[pdftex] Incorrect pdf produced from a single correct pdf file

Reinhard Kotucha reinhard.kotucha at web.de
Sat Oct 4 02:52:41 CEST 2008


John Culleton writes:
 > On Friday 03 October 2008 09:03:42 am Martin Schröder wrote:
 > 
 > > Excuse me, but why are you using plain TeX instead of LaTeX or
 > > ConTeXt?
 > >
 > > Best
 > >    Martin
 > > _______________________________________________
 > > pdftex mailing list
 > > pdftex at tug.org
 > > http://tug.org/mailman/listinfo/pdftex
 > 
 > Some of us find plain pdftex simpler, less verbose, more controllable 
 > and easier to understand.  After years of using mostly plain tex and 
 > plain pdftex I finally bought ¨The LaTeX Companion" second edition.  
 > It confirmed my worst suspicions. No wonder others hate TeX! 
 > 
 > There are times when the special features of Context make it worth 
 > while to use it.  But for everyday use I do much better in pdftex. 
 > Font handling in particular is much easier IMO.  You need a font at a 
 > given size---you define it, give it a size and give it a name.   I do 
 > add in eplain.tex to give me a (controllable) TOC,  powerful indexing 
 > commands and so forth.  

Hi John,
if you have creating indexes in mind, plain tex is certainly a good
choice.  But keep in mind that the main feature of latex is to keep
content and layout separately.  You have to take this into account if
you compare the systems.

You mention font handling in particular.  In index files you need very
few fonts only and it's easy to set them up in plain tex.  But suppose
you have a complex document where the same font is used in many sizes
and many variants (text, footnotes, captions, headings,...and \rm, \bf,
\it,...) then things become more complex.  It's doable in plain tex
and the code is still quite straightforward.  But if it's required
that you have to switch from 10pt to 12pt for proof reading (you have
to change fonts for footnotes, captions, headings, too) or you have to
switch from Computer Modern to Palatino, then it doesn't make much
sense to use the \font primitive directly, it makes more sense to
provide a macro.  But if such a macro is supposed to support all this,
it will not be less complex than what latex provides already.

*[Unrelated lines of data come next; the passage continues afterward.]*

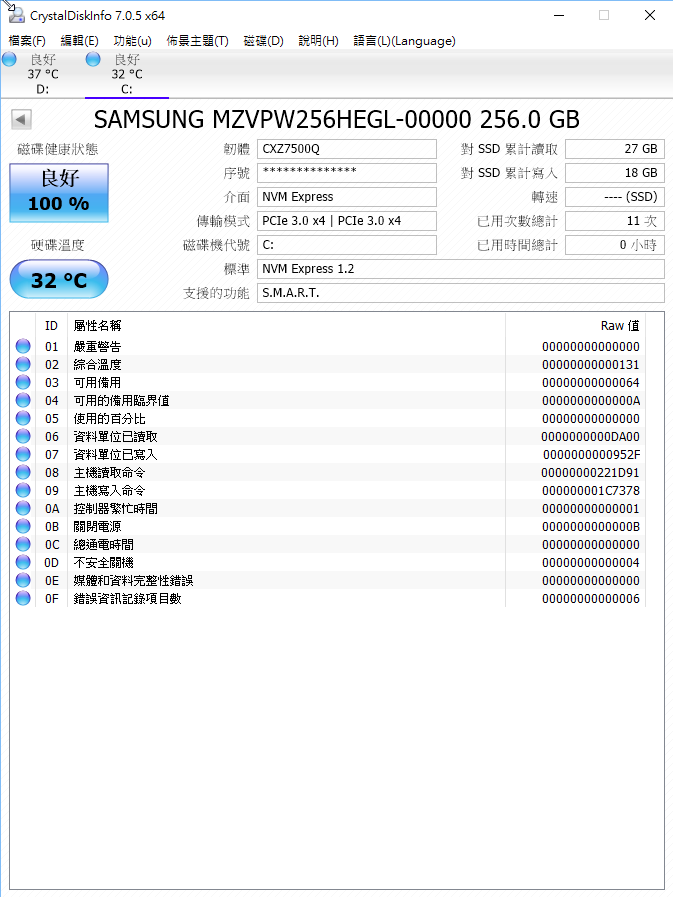Click the CrystalDiskInfo app icon in title bar
Viewport: 673px width, 897px height.
pos(14,14)
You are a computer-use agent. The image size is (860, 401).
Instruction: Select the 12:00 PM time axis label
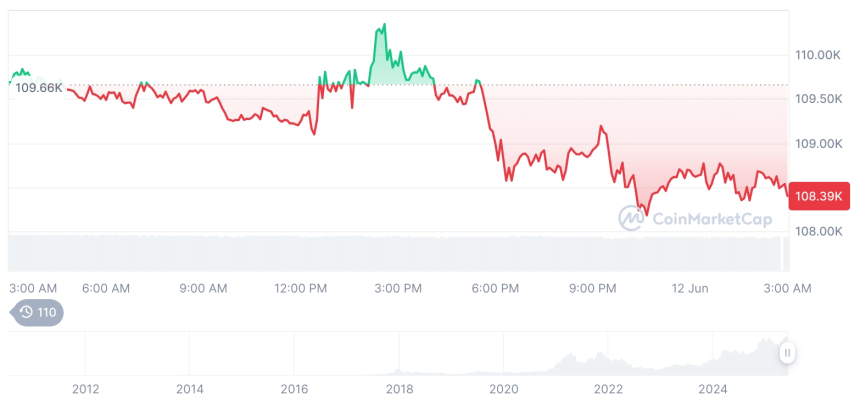pos(301,288)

You cannot complain about latex without taking into account what it is
designed for.  You are creating indexes and, as I said above, plain
tex is a good choice for this purpose.

I'm not against plain tex at all, there are many situations where it
makes sense to use plain tex.  But which format file is most
appropriate depends on what you need.  Nobody can't claim that plain
tex is better then latex, or vice versa, it all depends on what you
want to achieve.

John, we have the same discussion again and again.  Any chance you
agree with the last sentence of the previous paragraph?